_Data for this exercise_
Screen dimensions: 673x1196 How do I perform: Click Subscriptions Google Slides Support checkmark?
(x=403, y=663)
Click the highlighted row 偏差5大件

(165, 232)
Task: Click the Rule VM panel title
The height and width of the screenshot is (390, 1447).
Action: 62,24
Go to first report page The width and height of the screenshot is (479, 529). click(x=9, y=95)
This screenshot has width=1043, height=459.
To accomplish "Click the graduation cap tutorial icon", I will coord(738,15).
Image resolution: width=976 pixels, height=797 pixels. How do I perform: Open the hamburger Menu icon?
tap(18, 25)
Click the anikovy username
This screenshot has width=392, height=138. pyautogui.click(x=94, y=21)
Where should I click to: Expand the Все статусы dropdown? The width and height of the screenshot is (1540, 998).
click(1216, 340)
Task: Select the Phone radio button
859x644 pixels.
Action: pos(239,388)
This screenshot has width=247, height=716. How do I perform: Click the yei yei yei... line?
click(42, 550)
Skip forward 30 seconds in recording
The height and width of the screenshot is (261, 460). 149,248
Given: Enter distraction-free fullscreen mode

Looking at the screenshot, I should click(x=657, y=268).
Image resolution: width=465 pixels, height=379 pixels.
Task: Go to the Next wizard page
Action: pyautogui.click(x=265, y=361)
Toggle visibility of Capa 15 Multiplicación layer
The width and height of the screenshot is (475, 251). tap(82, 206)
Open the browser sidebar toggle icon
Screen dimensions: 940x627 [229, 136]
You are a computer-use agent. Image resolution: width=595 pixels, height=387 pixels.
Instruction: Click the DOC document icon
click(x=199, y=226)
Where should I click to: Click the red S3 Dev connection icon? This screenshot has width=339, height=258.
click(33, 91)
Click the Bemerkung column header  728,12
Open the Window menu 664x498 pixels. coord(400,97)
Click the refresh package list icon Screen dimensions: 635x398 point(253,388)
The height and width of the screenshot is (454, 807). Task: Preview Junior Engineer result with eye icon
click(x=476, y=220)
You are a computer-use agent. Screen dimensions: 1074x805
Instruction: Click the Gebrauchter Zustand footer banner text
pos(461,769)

_Exercise details_
Retype every line of the material above without altering anything.

_Solution to the exercise_
Screen dimensions: 673x1196 How do I perform: Click Subscriptions Google Slides Support checkmark?
(x=403, y=663)
Click the highlighted row 偏差5大件

(165, 232)
Task: Click the Rule VM panel title
The height and width of the screenshot is (390, 1447).
Action: 62,24
Go to first report page The width and height of the screenshot is (479, 529). click(x=9, y=95)
This screenshot has width=1043, height=459.
To accomplish "Click the graduation cap tutorial icon", I will coord(738,15).
Image resolution: width=976 pixels, height=797 pixels. How do I perform: Open the hamburger Menu icon?
tap(18, 25)
Click the anikovy username
This screenshot has width=392, height=138. pyautogui.click(x=94, y=21)
Where should I click to: Expand the Все статусы dropdown? The width and height of the screenshot is (1540, 998).
click(1216, 340)
Task: Select the Phone radio button
859x644 pixels.
Action: pos(239,388)
This screenshot has width=247, height=716. How do I perform: Click the yei yei yei... line?
click(42, 550)
Skip forward 30 seconds in recording
The height and width of the screenshot is (261, 460). 149,248
Given: Enter distraction-free fullscreen mode

Looking at the screenshot, I should click(x=657, y=268).
Image resolution: width=465 pixels, height=379 pixels.
Task: Go to the Next wizard page
Action: pyautogui.click(x=265, y=361)
Toggle visibility of Capa 15 Multiplicación layer
The width and height of the screenshot is (475, 251). tap(82, 206)
Open the browser sidebar toggle icon
Screen dimensions: 940x627 [229, 136]
You are a computer-use agent. Image resolution: width=595 pixels, height=387 pixels.
Instruction: Click the DOC document icon
click(x=199, y=226)
Where should I click to: Click the red S3 Dev connection icon? This screenshot has width=339, height=258.
click(33, 91)
Click the Bemerkung column header  728,12
Open the Window menu 664x498 pixels. coord(400,97)
Click the refresh package list icon Screen dimensions: 635x398 point(253,388)
The height and width of the screenshot is (454, 807). Task: Preview Junior Engineer result with eye icon
click(x=476, y=220)
You are a computer-use agent. Screen dimensions: 1074x805
Instruction: Click the Gebrauchter Zustand footer banner text
pos(461,769)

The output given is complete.